- Born: Myron Jess Marlow November 29, 1929 Salem, Illinois, U.S.
- Died: August 3, 2014 (aged 84) Denver, Colorado, U.S.
- Occupation: News anchor
- Notable credit(s): KNTV KNBC/NBC News KCBS-TV KCET
- Spouse: Phyllis

= Jess Marlow =

American journalist (1929–2014)

Myron Jess Marlow (November 29, 1929 – August 3, 2014) was an American journalist. He was best known for his work on television in Los Angeles, California, where he spent the bulk of his career.

== Early career ==
Marlow began his television career in 1958 at WHBF-TV in Rock Island, Illinois. He then moved to San Jose, California, where he joined KNTV as a reporter. He would later become an anchor at that station, as well as its news director. Among the stories Marlow covered at KNTV was the beginning of Ronald Reagan's first campaign for Governor of California.

== Work in Los Angeles ==
NBC News hired Marlow in 1966 and sent him to KNBC in Los Angeles. Aside from reporting, his first assignment at KNBC included moderating the station's weekly public affairs program News Conference. When the station launched The KNBC News Service, a weeknight two-and-a-half hour block of news in March 1968, Marlow was elevated to an anchor. He was joined on the KNBC desk by two future stalwarts of NBC News, Bob Abernethy and Tom Brokaw. Marlow was on the network's list of candidates to join Barbara Walters on the Today Show following Frank McGee's death in 1974; NBC passed over Marlow and others in favor of Jim Hartz, who would be replaced by Brokaw just two years later. Nevertheless, Marlow did return to Today in a substitute capacity as a fill-in host for Brokaw and as a fill-in newscaster for Floyd Kalber.
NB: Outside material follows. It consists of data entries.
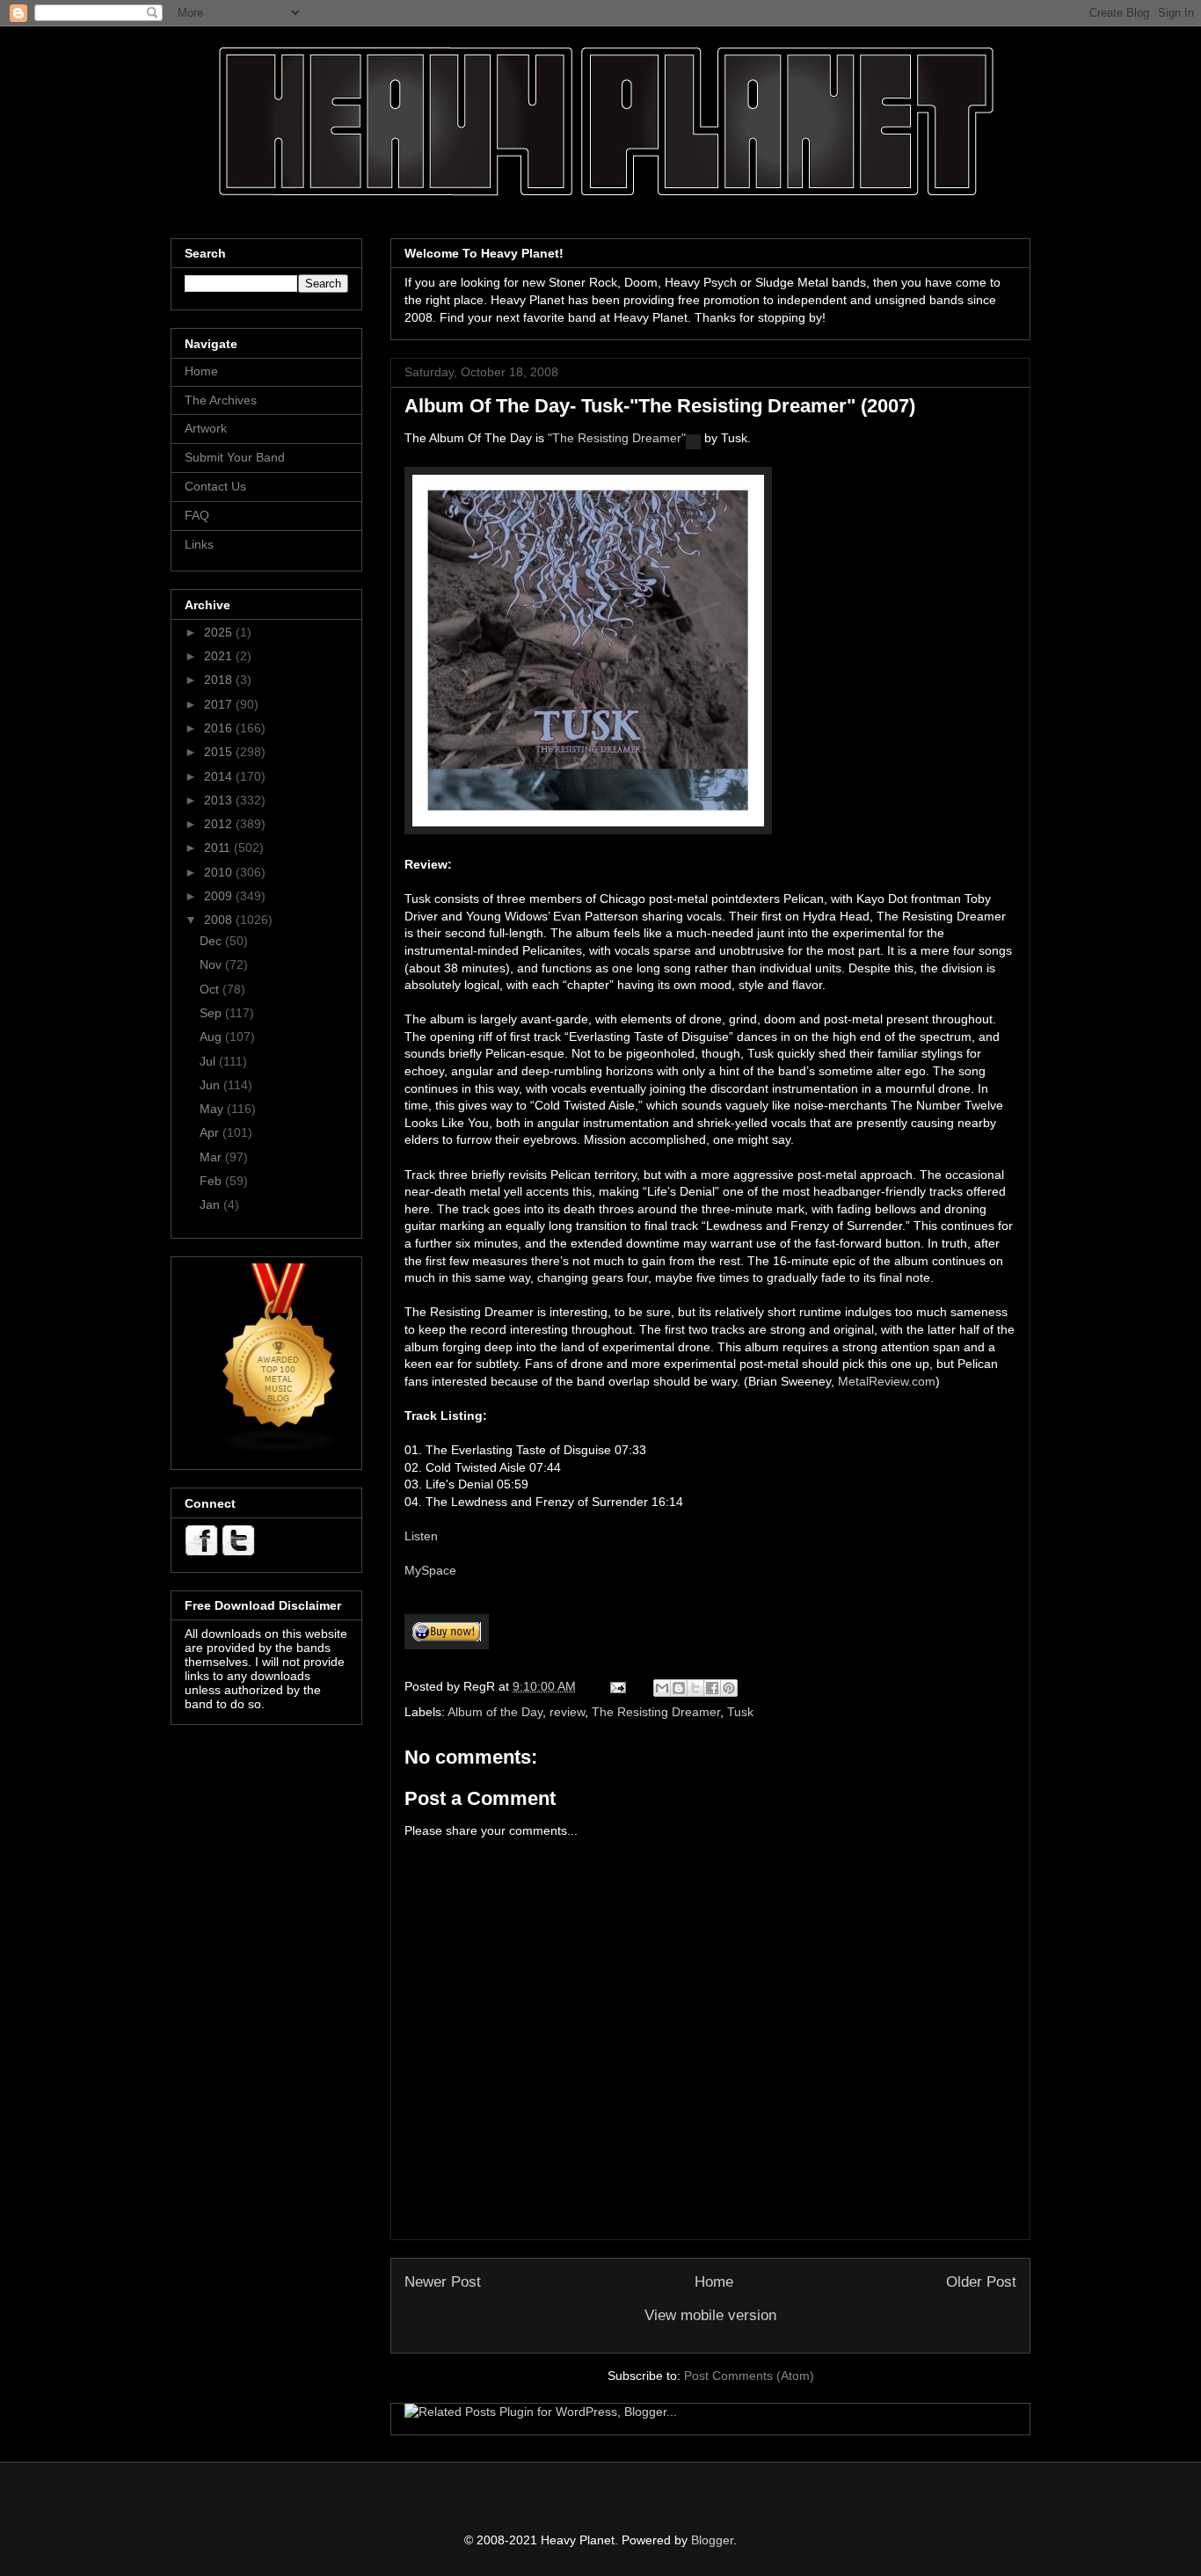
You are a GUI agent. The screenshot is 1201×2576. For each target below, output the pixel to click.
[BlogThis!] (679, 1688)
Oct (211, 989)
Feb (212, 1181)
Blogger (712, 2540)
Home (714, 2282)
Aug (212, 1037)
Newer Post (442, 2282)
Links (199, 544)
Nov (212, 964)
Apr (211, 1132)
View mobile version (710, 2315)
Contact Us (215, 486)
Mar (212, 1157)
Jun (211, 1085)
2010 (220, 872)
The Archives (221, 400)
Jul (209, 1061)
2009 (220, 896)
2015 (220, 752)
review (567, 1712)
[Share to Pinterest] (729, 1688)
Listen (421, 1536)
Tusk (740, 1712)
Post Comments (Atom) (749, 2376)
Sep (212, 1013)
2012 (220, 824)
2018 (220, 680)
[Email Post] (617, 1686)
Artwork (206, 428)
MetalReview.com (886, 1381)
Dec (212, 941)
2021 (220, 656)
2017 (220, 704)
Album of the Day (495, 1712)
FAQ (197, 515)
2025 (220, 632)
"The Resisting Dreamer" (617, 438)
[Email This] (662, 1688)
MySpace (430, 1570)
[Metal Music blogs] (280, 1449)
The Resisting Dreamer (656, 1712)
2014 (220, 776)
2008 (220, 920)
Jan (211, 1204)
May (213, 1109)
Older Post (981, 2282)
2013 (220, 800)
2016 (220, 728)
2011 (219, 847)
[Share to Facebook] (712, 1688)
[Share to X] (695, 1688)
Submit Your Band (235, 457)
In 1980, Marlow left KNBC (whose newscasts were known at NewsCenter 4 at the time of his departure) and moved to CBS-owned KNXT (which became KCBS-TV in 1984) as its lead male anchor for Channel 2 News. While at KNXT/KCBS, his co-anchors included Connie Chung, Sandy Hill, John Schubeck (who had also worked with Marlow at KNBC) and Colleen Williams. Marlow returned to KNBC in 1986 where, as a special correspondent Marlow appeared nightly on what was then called the Channel 4 News. He also anchored the 5:00 p.m. news with Williams until 1992 when he transferred to the 6:00 p.m. news alongside Kelly Lange (briefly), then Wendy Tokuda until stepping down in April 1997.
  In addition, Marlow also resumed his role as moderator of KNBC News Conference, continuing in that position until he retired in December 2000.

Marlow's retirement was brief; he returned to host Life & Times, a Southern California public affairs program on PBS member television station KCET in January 2001 until he officially retired in 2003. In retirement, he moved to Santa Fe, New Mexico and later to Loveland, Colorado.

During his 37 years in Los Angeles, which began in 1966, he won numerous awards, including an Emmy and a star on the Hollywood Walk of Fame on 14 May 1999, located at 6420 Hollywood Boulevard.

He had worked with many television news anchors during his period in Los Angeles, including Kelly Lange, Colleen Williams, Paul Moyer and his "Life & Times" co-host Val Zavala. He was also very involved in professional journalism organizations, including to help found the Foundation for American Communications which, for more than a quarter-century, was the leading educator of working journalists. He received many awards for his outstanding reporting and leadership in journalism and was highly regarded by his colleagues and those he covered.

At his last broadcast, Marlow said: "You may have heard and you may have cheered that it's my final broadcast, and I hope I'm glad to be here."